### Try it
Each line from the one containing "You are a computer-use" through the end of the data below is to be output verbatim, with no lines added or left out.

### Stored records
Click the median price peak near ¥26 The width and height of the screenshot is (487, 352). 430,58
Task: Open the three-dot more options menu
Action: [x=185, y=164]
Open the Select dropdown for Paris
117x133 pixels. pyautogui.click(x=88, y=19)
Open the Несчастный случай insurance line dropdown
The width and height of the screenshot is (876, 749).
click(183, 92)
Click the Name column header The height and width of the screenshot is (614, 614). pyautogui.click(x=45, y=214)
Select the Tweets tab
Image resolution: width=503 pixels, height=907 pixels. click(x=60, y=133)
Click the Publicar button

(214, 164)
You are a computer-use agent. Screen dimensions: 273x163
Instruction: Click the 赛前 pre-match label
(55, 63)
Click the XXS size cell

### Output of the exercise
You are a computer-use agent. Screen dimensions: 273x163
Instruction: Click the 赛前 pre-match label
(55, 63)
Click the XXS size cell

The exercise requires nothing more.